Être responsable au cas où nous perdrions?
Il y a un bon moment déjà que l’on ne nous avait pas avancé l’argument anti-référendaire du « au cas où ». Cela s’explique évidemment par le fait que, depuis plusieurs années, le Parti québécois (PQ) et l’option souverainiste semblaient sur le point d’être rayés de la carte.
Maintenant que l’avance du PQ se consolide dans les sondages et que son chef, à l’instar de Jacques Parizeau il y a trente ans, refuse de chercher à sauver la chèvre et le chou, c’est-à-dire de viser la souveraineté mais en n’étant qu’un parti de gouvernement (d’une province), l’appel à la prudence se fait de nouveau entendre : « Prenez le pouvoir, chers péquistes, puisque nul doute que vous avez les intérêts du Québec à coeur et que votre chef ne manque ni de bonnes idées ni d’intégrité, mais n’allez pas trop loin, car le mieux est l’ennemi du bien. »
En d’autres mots : « Soyons maîtres chez nous, oui, mais ne transformons pas ce désir en référendum au cas où nous le perdrions. »
Certes, avec un peu plus du tiers des Québécois qui, pour l’instant, seraient prêts à voter Oui, il y a encore loin de la coupe aux lèvres — quoique la réalité puisse surprendre quand on la bouscule.
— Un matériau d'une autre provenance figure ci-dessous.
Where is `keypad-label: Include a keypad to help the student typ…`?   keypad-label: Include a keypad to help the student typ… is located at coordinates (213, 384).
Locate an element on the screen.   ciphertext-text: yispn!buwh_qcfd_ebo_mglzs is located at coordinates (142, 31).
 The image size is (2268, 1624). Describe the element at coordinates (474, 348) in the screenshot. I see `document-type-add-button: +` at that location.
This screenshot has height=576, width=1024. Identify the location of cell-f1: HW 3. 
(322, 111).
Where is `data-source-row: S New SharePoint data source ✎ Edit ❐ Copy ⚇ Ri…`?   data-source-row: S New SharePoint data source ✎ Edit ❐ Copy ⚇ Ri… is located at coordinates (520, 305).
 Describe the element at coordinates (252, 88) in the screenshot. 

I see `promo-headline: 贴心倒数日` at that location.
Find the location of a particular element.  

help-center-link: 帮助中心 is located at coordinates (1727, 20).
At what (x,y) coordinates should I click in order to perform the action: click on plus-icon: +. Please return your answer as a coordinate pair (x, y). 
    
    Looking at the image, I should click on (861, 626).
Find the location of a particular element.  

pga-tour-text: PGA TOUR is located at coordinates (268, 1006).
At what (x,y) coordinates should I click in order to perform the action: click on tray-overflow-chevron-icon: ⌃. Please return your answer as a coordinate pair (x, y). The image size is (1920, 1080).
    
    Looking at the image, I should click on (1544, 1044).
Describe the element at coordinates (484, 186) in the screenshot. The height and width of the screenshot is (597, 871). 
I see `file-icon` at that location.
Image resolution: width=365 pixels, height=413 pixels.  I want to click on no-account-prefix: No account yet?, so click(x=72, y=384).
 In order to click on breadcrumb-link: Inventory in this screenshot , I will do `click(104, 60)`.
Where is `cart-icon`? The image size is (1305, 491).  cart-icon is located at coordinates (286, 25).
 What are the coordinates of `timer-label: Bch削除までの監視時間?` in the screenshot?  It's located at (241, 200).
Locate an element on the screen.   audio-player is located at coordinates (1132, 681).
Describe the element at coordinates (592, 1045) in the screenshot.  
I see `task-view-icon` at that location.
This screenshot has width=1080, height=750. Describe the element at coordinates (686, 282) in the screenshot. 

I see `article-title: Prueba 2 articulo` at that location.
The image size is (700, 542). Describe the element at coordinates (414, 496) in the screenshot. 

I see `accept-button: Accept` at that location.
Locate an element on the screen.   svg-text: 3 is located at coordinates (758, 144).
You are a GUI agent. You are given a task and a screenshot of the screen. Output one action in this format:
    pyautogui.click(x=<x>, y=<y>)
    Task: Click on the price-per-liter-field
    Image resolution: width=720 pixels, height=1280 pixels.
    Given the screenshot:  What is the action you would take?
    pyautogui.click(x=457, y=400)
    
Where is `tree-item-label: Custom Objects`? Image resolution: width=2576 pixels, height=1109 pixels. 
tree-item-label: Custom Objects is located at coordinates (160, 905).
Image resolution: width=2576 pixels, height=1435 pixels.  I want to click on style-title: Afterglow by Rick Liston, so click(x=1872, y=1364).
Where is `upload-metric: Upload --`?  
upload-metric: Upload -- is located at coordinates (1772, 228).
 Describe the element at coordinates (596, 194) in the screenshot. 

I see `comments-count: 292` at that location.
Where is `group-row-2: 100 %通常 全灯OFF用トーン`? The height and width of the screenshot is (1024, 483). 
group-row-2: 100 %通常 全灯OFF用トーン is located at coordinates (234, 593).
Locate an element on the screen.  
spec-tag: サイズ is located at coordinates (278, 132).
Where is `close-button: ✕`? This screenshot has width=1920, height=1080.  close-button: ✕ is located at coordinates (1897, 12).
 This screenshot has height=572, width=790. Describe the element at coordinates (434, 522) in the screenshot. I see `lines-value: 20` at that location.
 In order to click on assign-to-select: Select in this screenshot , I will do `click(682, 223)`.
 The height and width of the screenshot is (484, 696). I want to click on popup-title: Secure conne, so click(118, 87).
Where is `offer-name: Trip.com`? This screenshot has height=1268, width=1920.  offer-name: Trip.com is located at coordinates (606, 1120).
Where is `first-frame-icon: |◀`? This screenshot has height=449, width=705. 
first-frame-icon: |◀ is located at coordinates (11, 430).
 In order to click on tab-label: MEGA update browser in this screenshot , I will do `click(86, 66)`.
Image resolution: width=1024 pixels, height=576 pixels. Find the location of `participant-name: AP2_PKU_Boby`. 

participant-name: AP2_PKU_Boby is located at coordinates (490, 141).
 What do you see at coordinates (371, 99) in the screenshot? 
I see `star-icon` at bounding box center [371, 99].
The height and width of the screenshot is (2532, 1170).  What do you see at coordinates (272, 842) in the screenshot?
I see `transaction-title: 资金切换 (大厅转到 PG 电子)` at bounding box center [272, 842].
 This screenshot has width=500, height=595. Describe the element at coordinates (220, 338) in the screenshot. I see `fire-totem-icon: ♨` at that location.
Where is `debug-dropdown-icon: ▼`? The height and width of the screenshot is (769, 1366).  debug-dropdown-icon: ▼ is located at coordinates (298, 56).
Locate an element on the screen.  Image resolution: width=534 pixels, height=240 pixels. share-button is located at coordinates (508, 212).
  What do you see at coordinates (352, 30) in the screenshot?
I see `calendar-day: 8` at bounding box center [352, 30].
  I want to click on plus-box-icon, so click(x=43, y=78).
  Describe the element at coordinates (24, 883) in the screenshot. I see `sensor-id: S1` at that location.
C’est sans compter qu’il ne s’agirait fort probablement pas d’une défaite référendaire sans conséquences. Bien au-delà de la déprime collective qui s’ensuivrait, une vague de mépris symbolique, politique et juridique submergerait l’ensemble des Québécois. L’histoire nous l’a enseigné. On retrouve ici le coeur de l’argument.
À la suite des deux référendums perdus, le gouvernement fédéral a d’abord rapatrié unilatéralement la Constitution et modifié cette dernière sans l’accord du Québec. Puis il s’est empressé d’adopter une loi sur la clarté référendaire. N’oublions pas non plus la contestation tenace, de la part des fédéralistes, de la Loi sur l’exercice des droits fondamentaux et des prérogatives du peuple québécois et de l’État du Québec (loi 99) adoptée en 2000 sous le gouvernement Bouchard, et celle des lois linguistiques québécoises ces dernières décennies.
Un chef de parti et, possiblement un jour, de gouvernement qui affiche clairement ses convictions et son plan de match a cependant le mérite de jouer franc jeu. Dire ce pour quoi on est en politique et ce que l’on fera une fois élu, c’est respecter ses concitoyens, leur intelligence et leur liberté : « Voici ce dans quoi vous vous embarquez si vous votez pour moi et mon parti. À vous de décider. »
Qui plus est, la posture, ou l’éthique, adoptée par Paul St-Pierre Plamondon permettra peut-être, justement, d’éviter aux Québécois de s’aventurer trop loin, puisqu’un nombre suffisant d’électeurs pourraient refuser de le suivre dès la prochaine élection. Les risques associés à l’échec d’un troisième référendum seraient ainsi en partant écartés. Comme si M. St-Pierre Plamondon se montrait responsable en exposant ses convictions et en s’y tenant.
La véritable faiblesse de cet argument réside toutefois dans le fait qu’il laisse apparaître en creux la nécessité de faire sans trop tarder du Québec un pays. Cela se rapproche même d’un argument par l’absurde en faveur d’une remise en l’état de la mécanique référendaire, puisque l’on dit : « Ne tenons pas de référendum, car, si nous le perdons, les Canadiens hors Québec et leur gouvernement national nous nuiront et nous mépriseront davantage. » Or, voilà, paradoxalement, une raison, pour ne pas dire la raison, de couper les liens avec le Canada.
En effet, si nous ne pouvons pas être à la fois avantagés et nous-mêmes au sein de la fédération, et que même toute velléité de la quitter démocratiquement et en bons termes se retourne contre nous, alors soyons lucides et fiers, et levons les feutres. Ce serait même une forme de prudence que d’agir de la sorte. « Il est un temps où le courage et l’audace tranquilles deviennent pour un peuple, aux moments clés de son existence, la seule forme de prudence convenable », disait René Lévesque.
Bref, quand se cristallise l’impression qu’un « Québec fort au sein d’un Canada uni » ne veut et ne voudra plus rien dire, comme c’est présentement le cas, la seule avenue qui reste est de défendre ses convictions.